I have always assumed that the split() and join() methods of JavaScript’s String and Array objects were inspired by Perl. It’s a striking resemblance if my assumption is wrong.

Briefly the split() function splits a string on a delimiter producing an array of substrings. join() is a complementary function. join() operates on an array and produces a string by concatenating all the elements of the array with the specified delimiter.

In Perl, split() looks something like:
      split separator, stringExpr, limit

And in JavaScript:
      stringObj.split(separator, limit)

In both languages separator can be a literal string or a regular expression. Languages vary in their support of regular expressions so it’s no surprise that Perl and JavaScript interpret certain separators differently.

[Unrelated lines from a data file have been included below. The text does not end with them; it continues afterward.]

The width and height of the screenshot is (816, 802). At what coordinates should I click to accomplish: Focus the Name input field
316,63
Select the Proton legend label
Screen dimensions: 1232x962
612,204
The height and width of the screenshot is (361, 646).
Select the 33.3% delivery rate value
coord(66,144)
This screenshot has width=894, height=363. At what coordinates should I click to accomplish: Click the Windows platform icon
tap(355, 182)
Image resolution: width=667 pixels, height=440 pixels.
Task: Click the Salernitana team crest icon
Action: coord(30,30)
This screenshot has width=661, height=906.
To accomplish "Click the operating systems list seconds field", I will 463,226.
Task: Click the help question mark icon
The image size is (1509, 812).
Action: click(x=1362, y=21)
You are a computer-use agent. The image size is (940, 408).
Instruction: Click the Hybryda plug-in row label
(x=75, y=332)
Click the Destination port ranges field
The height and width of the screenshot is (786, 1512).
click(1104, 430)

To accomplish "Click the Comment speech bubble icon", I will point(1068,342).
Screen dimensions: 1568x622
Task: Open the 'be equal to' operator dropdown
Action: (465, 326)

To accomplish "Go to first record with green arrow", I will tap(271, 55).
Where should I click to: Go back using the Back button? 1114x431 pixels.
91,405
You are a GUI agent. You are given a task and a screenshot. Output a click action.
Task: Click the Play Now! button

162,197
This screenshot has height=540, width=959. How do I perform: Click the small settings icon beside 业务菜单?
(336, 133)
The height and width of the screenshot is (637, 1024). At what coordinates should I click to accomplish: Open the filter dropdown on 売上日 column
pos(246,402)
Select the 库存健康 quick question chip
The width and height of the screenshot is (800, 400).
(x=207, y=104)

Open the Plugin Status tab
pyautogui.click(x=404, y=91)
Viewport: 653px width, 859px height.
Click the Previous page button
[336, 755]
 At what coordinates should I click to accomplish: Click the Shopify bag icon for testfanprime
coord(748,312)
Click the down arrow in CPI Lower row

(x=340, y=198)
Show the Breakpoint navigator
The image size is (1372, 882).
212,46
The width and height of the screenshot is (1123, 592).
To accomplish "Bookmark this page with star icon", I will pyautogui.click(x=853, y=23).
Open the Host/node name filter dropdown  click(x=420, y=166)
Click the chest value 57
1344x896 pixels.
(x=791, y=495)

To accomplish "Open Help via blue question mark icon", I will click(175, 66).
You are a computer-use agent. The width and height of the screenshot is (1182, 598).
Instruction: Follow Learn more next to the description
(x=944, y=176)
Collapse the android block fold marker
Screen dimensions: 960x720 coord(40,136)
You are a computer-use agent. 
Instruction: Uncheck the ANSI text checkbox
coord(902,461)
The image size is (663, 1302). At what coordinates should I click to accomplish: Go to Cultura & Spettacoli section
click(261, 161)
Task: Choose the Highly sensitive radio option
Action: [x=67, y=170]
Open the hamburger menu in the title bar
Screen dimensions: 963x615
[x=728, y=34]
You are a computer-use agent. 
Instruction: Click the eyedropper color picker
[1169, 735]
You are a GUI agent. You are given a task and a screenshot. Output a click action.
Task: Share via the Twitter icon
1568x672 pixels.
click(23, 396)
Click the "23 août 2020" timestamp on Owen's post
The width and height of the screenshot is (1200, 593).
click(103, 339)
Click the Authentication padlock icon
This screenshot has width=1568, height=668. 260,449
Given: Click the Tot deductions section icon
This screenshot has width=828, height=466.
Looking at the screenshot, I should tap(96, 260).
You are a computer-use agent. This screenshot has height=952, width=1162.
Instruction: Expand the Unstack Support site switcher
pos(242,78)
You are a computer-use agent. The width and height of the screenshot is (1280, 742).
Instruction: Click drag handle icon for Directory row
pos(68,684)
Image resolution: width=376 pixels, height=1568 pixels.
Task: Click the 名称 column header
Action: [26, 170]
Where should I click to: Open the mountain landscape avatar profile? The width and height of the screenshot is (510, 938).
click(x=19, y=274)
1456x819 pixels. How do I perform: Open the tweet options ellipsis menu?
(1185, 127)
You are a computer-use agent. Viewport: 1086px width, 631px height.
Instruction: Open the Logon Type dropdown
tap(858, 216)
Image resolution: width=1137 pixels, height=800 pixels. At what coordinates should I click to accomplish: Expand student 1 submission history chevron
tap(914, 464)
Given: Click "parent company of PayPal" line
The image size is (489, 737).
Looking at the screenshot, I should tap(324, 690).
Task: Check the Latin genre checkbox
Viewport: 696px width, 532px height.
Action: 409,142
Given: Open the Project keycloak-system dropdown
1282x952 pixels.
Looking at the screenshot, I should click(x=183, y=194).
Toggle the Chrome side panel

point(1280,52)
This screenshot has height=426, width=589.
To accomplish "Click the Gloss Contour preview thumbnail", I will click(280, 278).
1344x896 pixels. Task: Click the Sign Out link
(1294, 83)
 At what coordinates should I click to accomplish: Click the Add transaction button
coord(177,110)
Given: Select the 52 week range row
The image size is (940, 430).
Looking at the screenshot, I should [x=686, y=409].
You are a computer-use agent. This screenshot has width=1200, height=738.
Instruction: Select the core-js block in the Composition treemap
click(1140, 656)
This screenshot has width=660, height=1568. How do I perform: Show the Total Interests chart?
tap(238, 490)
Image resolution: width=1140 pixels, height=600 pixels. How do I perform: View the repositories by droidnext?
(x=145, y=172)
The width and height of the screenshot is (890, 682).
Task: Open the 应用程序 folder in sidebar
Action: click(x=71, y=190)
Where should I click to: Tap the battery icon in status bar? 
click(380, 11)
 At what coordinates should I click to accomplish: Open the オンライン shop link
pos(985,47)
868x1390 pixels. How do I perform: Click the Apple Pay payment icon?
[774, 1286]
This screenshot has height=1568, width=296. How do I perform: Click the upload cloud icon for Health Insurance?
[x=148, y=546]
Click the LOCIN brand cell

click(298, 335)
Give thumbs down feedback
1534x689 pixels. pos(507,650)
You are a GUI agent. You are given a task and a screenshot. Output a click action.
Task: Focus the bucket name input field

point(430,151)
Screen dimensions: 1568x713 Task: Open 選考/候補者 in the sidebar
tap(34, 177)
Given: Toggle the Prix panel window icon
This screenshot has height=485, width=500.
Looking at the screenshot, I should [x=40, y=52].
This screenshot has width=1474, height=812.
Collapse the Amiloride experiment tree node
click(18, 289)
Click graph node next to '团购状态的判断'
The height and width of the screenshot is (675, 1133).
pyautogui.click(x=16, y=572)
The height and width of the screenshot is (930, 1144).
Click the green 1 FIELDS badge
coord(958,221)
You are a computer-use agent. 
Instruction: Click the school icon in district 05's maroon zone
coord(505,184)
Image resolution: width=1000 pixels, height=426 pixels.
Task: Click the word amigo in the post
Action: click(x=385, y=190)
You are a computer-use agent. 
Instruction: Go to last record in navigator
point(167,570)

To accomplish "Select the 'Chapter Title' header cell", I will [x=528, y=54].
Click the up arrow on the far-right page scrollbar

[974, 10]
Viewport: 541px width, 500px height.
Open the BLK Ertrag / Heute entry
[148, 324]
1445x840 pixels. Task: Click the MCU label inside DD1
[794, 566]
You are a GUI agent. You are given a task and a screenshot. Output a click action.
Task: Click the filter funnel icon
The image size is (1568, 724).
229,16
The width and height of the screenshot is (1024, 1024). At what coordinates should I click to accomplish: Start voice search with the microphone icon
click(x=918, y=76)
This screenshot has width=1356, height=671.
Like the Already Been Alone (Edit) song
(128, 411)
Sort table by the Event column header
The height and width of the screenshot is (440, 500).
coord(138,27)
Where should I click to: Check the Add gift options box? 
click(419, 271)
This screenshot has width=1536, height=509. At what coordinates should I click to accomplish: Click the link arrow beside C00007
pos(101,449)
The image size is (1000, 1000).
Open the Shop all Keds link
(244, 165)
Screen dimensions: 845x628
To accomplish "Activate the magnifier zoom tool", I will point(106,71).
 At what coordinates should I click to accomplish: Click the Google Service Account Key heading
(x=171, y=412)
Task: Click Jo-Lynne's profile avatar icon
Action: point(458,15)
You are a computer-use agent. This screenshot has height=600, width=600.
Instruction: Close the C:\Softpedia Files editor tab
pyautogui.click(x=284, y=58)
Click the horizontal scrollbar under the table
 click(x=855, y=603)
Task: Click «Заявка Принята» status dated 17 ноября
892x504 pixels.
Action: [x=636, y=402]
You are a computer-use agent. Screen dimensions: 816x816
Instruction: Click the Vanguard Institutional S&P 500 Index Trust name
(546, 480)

The gothca that tripped me up is that JavaScript and Perl don’t agree on what limit means. In both languages limit is optional but when specified split() will produce an array with only limit number of elements.

This Perl code:

my $str = "apple:boat:cat";
my @vec = split(':', $str, 2);

will produce an array with the elements “apple” and “boat:cat”.

This JavaScript code:

var str = "apple:boat:cat";
var vec = str.split(':', 2);

will produce an array with the elements “apple” and “boat”.

Conceptually JavaScript splits the whole string but only returns the first limit number of substrings while Perl returns the first limit - 1 substrings and the ‘unsplit’ balance of the string.

The JavaScript behavior can be imitated in Perl something like this:

my $str = "apple:boat:cat";
my @vec;
($vec[0], $vec[1]) = split(':', $str);

There is no equivalent for the Perl behavior in JavaScript.